An anthropologist at the University of Florida is making the case that long space missions, like a crewed trip to Mars, would require crew members with pronounced senses of humor to build social bridges and defuse tension at a perilous distance from Earth.
“These are people that have the ability to pull everyone together, bridge gaps when tensions appear and really boost morale,” said Jeffrey Johnson, who’s working with NASA to study the importance of humor during long spaceflights, in an interview with theGuardian. “When you’re living with others in a confined space for a long period of time, such as on a mission to Mars, tensions are likely to fray.”
Professor Johnson said: ‘Groups work best when they have somebody who takes on the role of class clown
But he added: ‘Being funny won’t be enough to land somebody the job.
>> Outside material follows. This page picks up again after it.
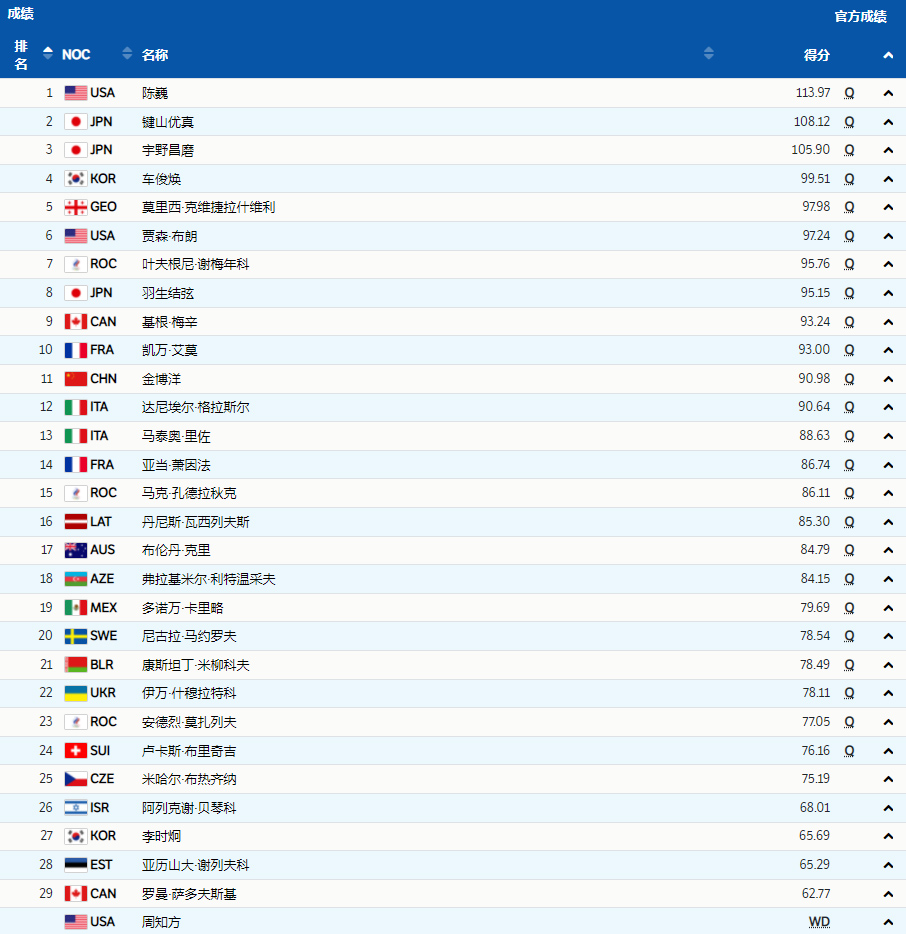Image resolution: width=906 pixels, height=934 pixels.
Task: Click the Q qualifier mark for 车俊焕
Action: [x=849, y=179]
They also need to be an excellent scientist and engineer and be able to pass a rigorous training regime.’ Professor Johnson has studied isolated groups of people in extreme environments including Russian, Chinese Indian and Polish explorers based in Antarctica.
He has also looked at historical examples. Professor Johnson said that the reason Norwegian explorer Roald Amundsen succeeded where Captain Scott failed in reaching the South Pole was because the Norwegians had a jolly ‘clown’ figure on their team.
‘There are people who are loving and laughable and jovial and endearing, and therefore bring people together. But others who are cruel. When I worked at the South Pole station there was lots of cruel behaviour. There’s a difference between button pushing and being funny. It’s better to become a mascot – get taken in by the group and loved.
Nasa plans to fly astronauts around the moon in 2023 as part of its preparation for a crewed mission to Mars as early as 2033. The Russian and Chinese space agencies have proposed human missions from 2040 onwards. Private ventures such as Elon Musk’s SpaceX have also set their sights on the planet.
On average, the red planet is 140m miles from Earth and the travel time one way is around eight months. The distance alone is expected to take a psychological toll, but astronauts must also face a time delay in communications of up to 20 minutes each way. In an emergency, there will be no time to call mission control: the crew are effectively on their own.
Johnson is now working with Nasa to explore whether clowns and other characters are crucial for the success of long space missions. So far he has monitored four groups of astronauts who spent 30 to 60 days in the agency’s mock space habitat, the Human Exploration Research Analog, or Hera, in Houston, Texas.
“We now want to see if these types of informal role dynamics function similarly in space-simulated environments,” Johnson said at the American Association for the Advancement of Science meeting in Washington DC. Early results suggest they do, he said.
Johnson, who also studied isolated salmon fishers in Alaska, found that clowns were often willing to be the butt of jokes and pranks.